Late last month, the U.S. Court of Appeals for the Eleventh Circuit held in Regions Bank v. Legal Outsource PA, No. 17-11736, 2019 WL 4051703 (11th Cir. Aug 28, 2019), that a loan guarantor does not qualify as an “applicant” for purposes of asserting claims under the Equal Credit Opportunity Act, 15 USC § 1691.

The Equal Credit Opportunity Act (“ECOA”) makes it “unlawful for any creditor to discriminate against any applicant, with respect to any aspect of a credit transaction” on the basis of “race, color, religion, national origin, sex or marital status or age[.]” In Regions Bank, a husband and wife claimed that Regions discriminated against them on the basis of their marital status, by forcing each member of the couple and the husband’s business to guarantee a loan made to the wife’s business. Regions Bank, 2019 WL 4051703, at *1.

Charles Phoenix owned Legal Outsource, PA, a law firm to which Regions Bank extended a $450,000 line of credit, renewed annually or semiannually. Id. Lisa Phoenix indirectly wholly owned Periwinkle Partners, LLC, to which Regions made a $1.7 million mortgage loan for purchase of a shopping center. Id. Mr. and Mrs. Phoenix and Legal Outsource all guaranteed the Periwinkle loan. Id. The terms of the Periwinkle loan dictated that a default by any of the guarantors on any loans made by Regions qualified as a default of the Periwinkle loan. Id.

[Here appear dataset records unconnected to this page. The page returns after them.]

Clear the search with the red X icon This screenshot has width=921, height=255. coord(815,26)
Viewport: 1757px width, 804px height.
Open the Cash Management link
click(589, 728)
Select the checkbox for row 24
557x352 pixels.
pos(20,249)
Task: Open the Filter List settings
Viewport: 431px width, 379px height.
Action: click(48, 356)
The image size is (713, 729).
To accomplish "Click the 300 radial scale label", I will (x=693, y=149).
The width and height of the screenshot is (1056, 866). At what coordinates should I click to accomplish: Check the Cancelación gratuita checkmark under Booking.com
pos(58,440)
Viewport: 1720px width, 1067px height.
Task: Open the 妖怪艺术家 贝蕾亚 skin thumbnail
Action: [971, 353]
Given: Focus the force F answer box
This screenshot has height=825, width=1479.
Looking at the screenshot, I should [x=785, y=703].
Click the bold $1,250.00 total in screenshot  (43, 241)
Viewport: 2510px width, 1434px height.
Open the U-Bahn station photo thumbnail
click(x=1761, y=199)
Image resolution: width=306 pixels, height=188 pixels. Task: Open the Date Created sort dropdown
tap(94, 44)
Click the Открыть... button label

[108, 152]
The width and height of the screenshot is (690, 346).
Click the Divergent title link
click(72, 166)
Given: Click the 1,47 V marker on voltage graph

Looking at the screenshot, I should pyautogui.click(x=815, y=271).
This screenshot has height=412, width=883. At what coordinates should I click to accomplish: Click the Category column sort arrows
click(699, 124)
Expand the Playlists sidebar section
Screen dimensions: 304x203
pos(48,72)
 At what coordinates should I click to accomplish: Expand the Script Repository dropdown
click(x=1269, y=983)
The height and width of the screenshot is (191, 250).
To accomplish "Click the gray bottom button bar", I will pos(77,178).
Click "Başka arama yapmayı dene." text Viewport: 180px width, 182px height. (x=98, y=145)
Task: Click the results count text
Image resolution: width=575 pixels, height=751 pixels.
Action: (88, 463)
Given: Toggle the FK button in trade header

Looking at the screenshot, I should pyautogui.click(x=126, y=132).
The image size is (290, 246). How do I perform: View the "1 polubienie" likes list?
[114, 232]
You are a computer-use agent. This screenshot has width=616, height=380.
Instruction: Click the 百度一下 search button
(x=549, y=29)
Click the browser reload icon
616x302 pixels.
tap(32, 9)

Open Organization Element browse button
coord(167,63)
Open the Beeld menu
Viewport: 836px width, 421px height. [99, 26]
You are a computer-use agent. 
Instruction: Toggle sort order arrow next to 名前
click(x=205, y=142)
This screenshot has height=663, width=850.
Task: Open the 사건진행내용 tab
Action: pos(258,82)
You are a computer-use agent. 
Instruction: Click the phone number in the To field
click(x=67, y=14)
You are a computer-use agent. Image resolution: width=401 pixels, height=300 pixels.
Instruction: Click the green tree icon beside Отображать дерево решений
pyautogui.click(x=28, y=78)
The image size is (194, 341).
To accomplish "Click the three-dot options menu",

In 2013, Regions declared events of default as to both loans and accelerated them, demanding full and immediate payment, which was not made. Id. Regions sued both borrowers and guarantors for breach of the promissory notes and guaranties, and for foreclosure of the Periwinkle mortgage. Id. at *2. The defendants counterclaimed, inter alia, for alleged violations of ECOA by Regions.

At the dismissal phase, the U.S. District Court for the Middle District of Florida held that Legal Outsource and Mr. Phoenix lacked statutory standing to assert ECOA violations because they were guarantors, not applicants, of the Periwinkle loan. Regions Bank, 2019 WL 4051703, at *2. On summary judgment, the District Court granted summary judgment in Regions’ favor as to all of the defendants’ counterclaims. It held that like her husband and his law firm, Mrs. Phoenix was a guarantor, not an “applicant,” and Periwinkle (the loan applicant) had no marital status to support a discrimination claim. Id.

On appeal, the Eleventh Circuit affirmed the District Court’s ruling that as a guarantor, Mrs. Phoenix did not qualify as an “applicant” under ECOA. ECOA defines an applicant as “any person who applies to a creditor directly for . . . credit, or applies to a creditor indirectly by use of an existing credit plan for an amount exceeding a previously established credit limit.” Id. at *3.

Mrs. Phoenix argued that the court should refer to the Federal Reserve Board’s Regulation B, which includes guarantors in the definition of an “applicant.” Id. at *3-4. However, the Eleventh Circuit held that ECOA unambiguously excludes guarantors from the definition of an “applicant,” and therefore does not require deference to agency interpretations, such as Regulation B. Id. at *6.

The Eleventh Circuit opinion in Regions Bank accords with prior decisions of the Seventh and Eighth Circuits, each of which have likewise held that a guarantor is unambiguously not an “applicant,” and therefore lacks standing under ECOA. Regions Bank, 2019 4051703, at *1; Hawkins v. Cmty. Bank of Raymore, 761 F.3d 937 (8th Cir. 2014) (aff’d by an equally divided 4-4 court in 136 S. Ct. 1072); Moran Foods, Inc. v. Mid-Atl. Mkt. Dev. Co., 476 F.3d 436 (7th Cir. 2007). In contrast, in RL BB Acquisition, LLC v. Bridgemill Commons Dev. Grp., 754 F.3d 380 (6th Cir. 2014), the Sixth Circuit held that ECOA is ambiguous in defining an  “applicant,” and courts should therefore defer to agency interpretation that a guarantor is an “applicant.”